Adjusting the article cap: The 20-PDF limit is a soft ceiling set in the brief script. If your reading habits generate significantly more content, increase it — but monitor token usage. Gemini 2.5 Flash’s context window is large, but very long prompts will increase latency and may push total tokens into billable territory.
backoffLimit: 1 and activeDeadlineSeconds: 600: A single retry is enough for transient failures; the exponential backoff inside call_gemini handles API rate limits before they reach the pod level. The 10-minute deadline prevents a hung Playwright session from blocking node resources indefinitely.
Conclusion
The read-later pile doesn’t get smaller by reading faster — it gets smaller by changing what “reading” means. A batched Gemini digest converts passive article accumulation into an active, structured morning briefing, and the entire operational cost is one Kubernetes CronJob that runs for under two minutes a day.

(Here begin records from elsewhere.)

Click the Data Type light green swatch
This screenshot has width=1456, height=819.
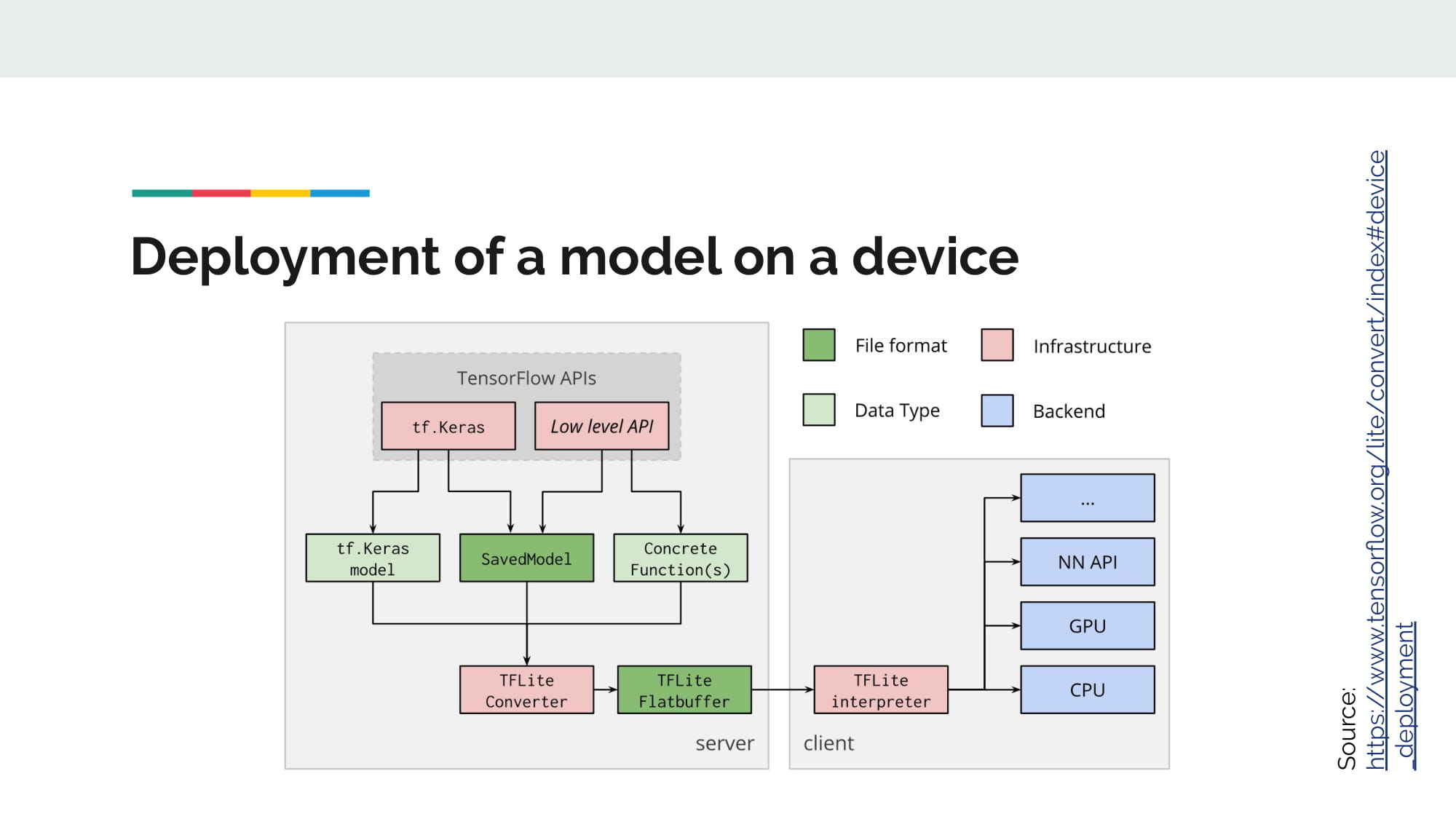(818, 410)
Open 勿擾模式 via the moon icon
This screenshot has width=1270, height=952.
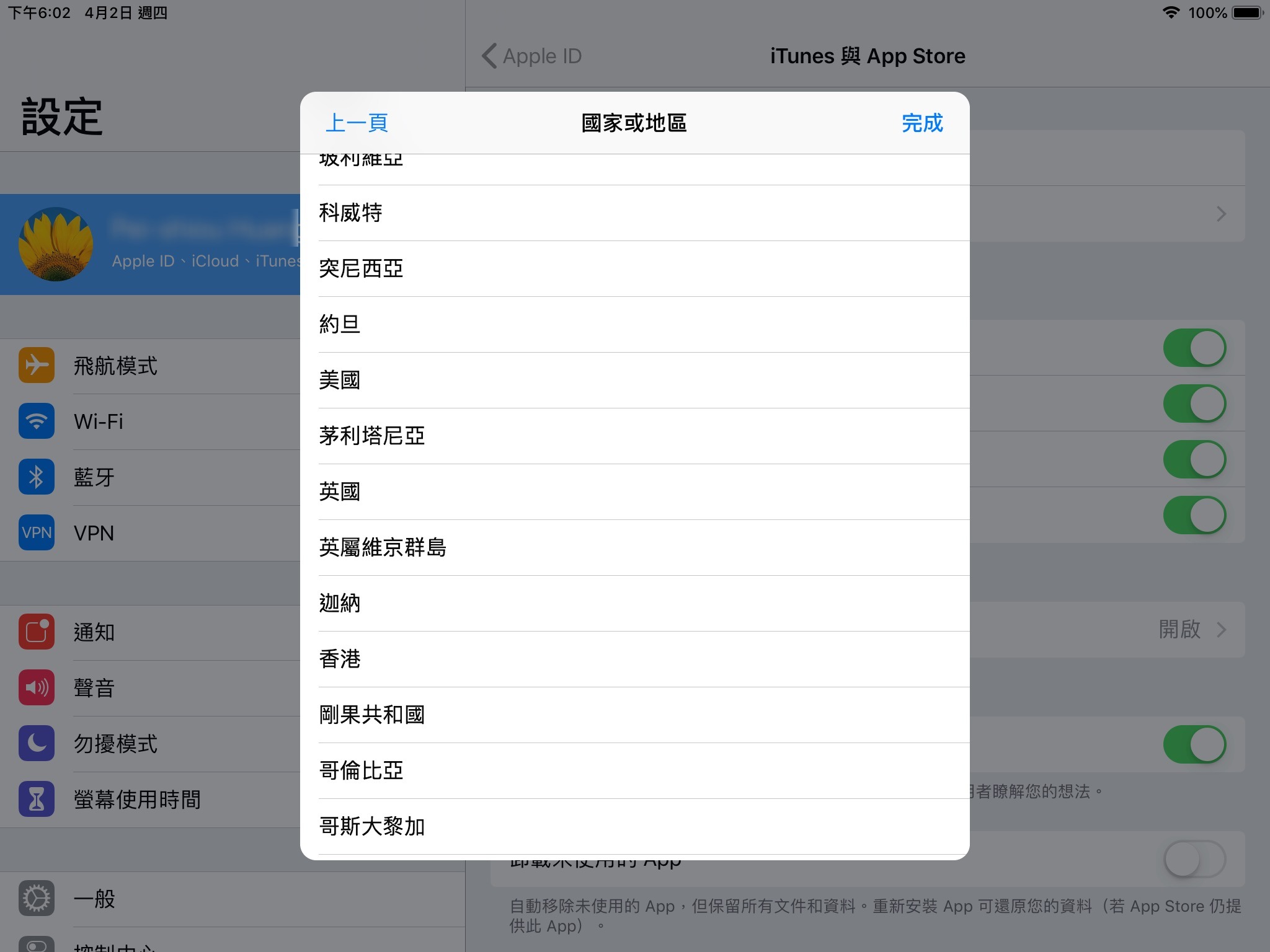37,743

The single-call batching strategy is worth emphasizing: per-article Gemini calls would hit free tier limits within a few days. Concatenating all content into one request with a structured output prompt keeps the monthly API cost at zero while delivering a richer analysis — cross-article connections are only visible when the model sees everything at once.
The full pipeline — scraper, brief, NFS volume, and sealed secrets — is managed as GitOps resources in ArgoCD and requires no ongoing maintenance beyond occasional session token refreshes.